The mediator was able to move the parties once it was shown the DSA increased substantially and revealed through board documents that the administrative groups were approved raises well above 8 percent for the same time period.

Since then, the DCPEA (Douglas County Professional Education Association) bargaining unit’s base salary has fallen from $35,712 to $34,957. That is a decrease of 2.1 percent. During the extreme recession in Nevada, DCPEA worked with the district to restructure the health plan and reduce the monthly contribution per employee by 13 percent. A total of ($1,062 per year per employee) rather than take additional cuts to the base salary.

The district was allocated a DSA increase of 10.76 percent YOY 2012-2013. This brings the DSA allocation to $5,885 per student, 10.5 percent higher than is was in 2008.

It is our opinion that the district has the means to fund a reasonable raise.
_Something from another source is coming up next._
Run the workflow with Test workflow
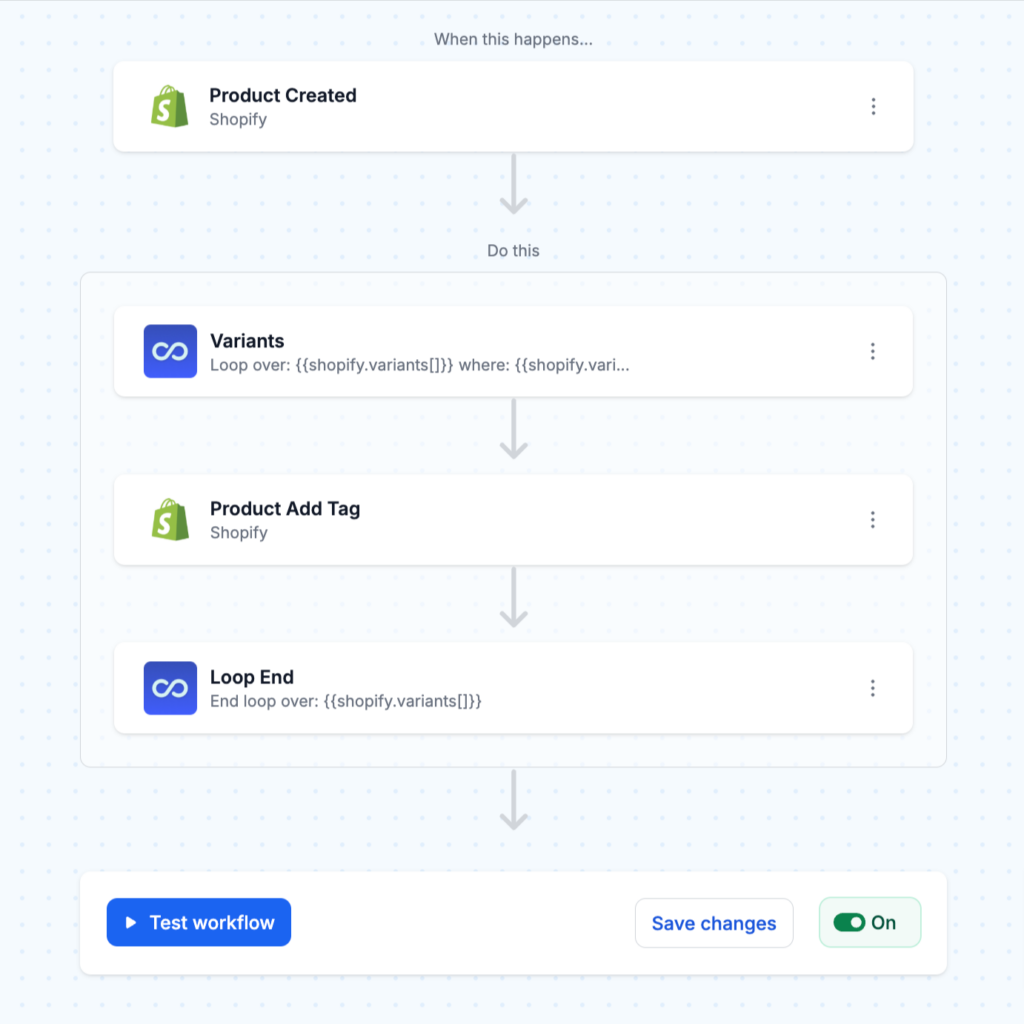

The final offer made by the district would have increased the base salary to $35,831. That would be an increase of less than $10 per month over the salary negotiated in 2008, six years ago. In our opinion this is not a reasonable offer.

Why arbitration?

In Nevada, binding arbitration is the final step available to parties when they cannot resolve their differences. The DCPEA negotiation team requested to begin negotiations in January 2013. The district refused to meet on any issue until the legislature finished business in June. Since the legislative session closed, our team has met face-to-face with the district for multiple hours over a dozen times. In the full year since DCPEA asked to open negotiations not a single tentative agreement on any issue had been signed by the district.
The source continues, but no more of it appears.